- PROBLEM REQUIREMENTS: Set down the data below word for word, and leave the images aside.

⟨

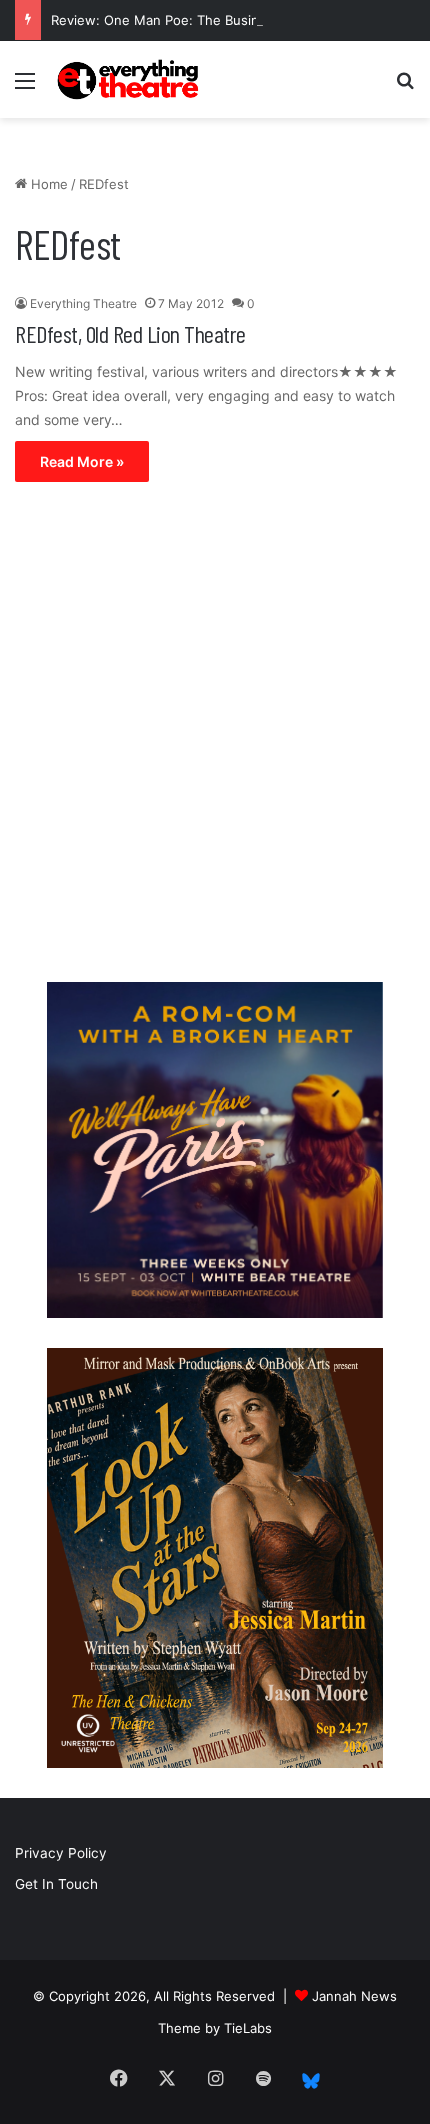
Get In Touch (56, 1884)
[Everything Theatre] (130, 79)
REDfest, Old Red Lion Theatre (130, 333)
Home (47, 184)
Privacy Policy (61, 1853)
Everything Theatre (83, 303)
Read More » (82, 461)
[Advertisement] (215, 737)
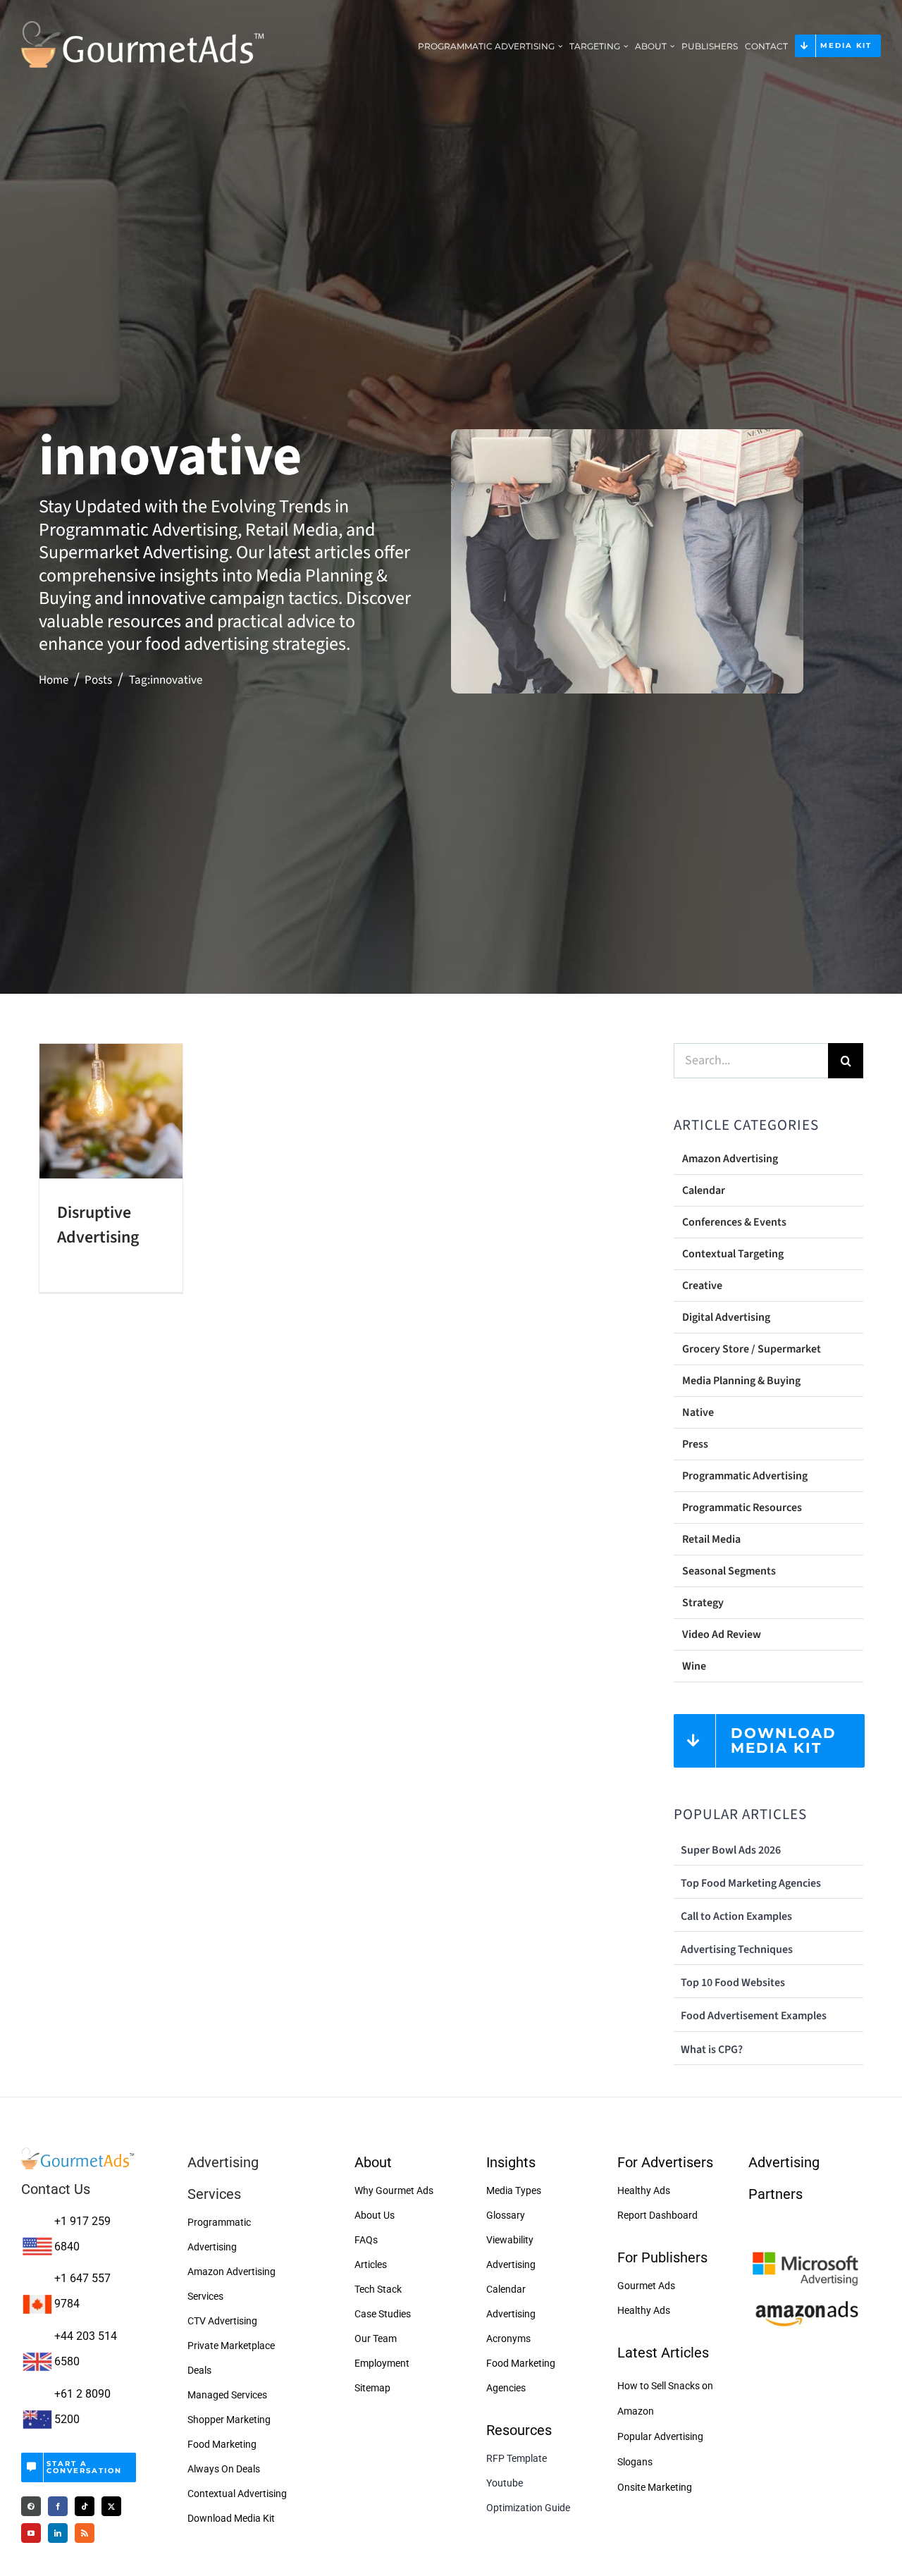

⟩

- PROBLEM SOLUTION:
Get In Touch (56, 1884)
[Everything Theatre] (130, 79)
REDfest, Old Red Lion Theatre (130, 333)
Home (47, 184)
Privacy Policy (61, 1853)
Everything Theatre (83, 303)
Read More » (82, 461)
[Advertisement] (215, 737)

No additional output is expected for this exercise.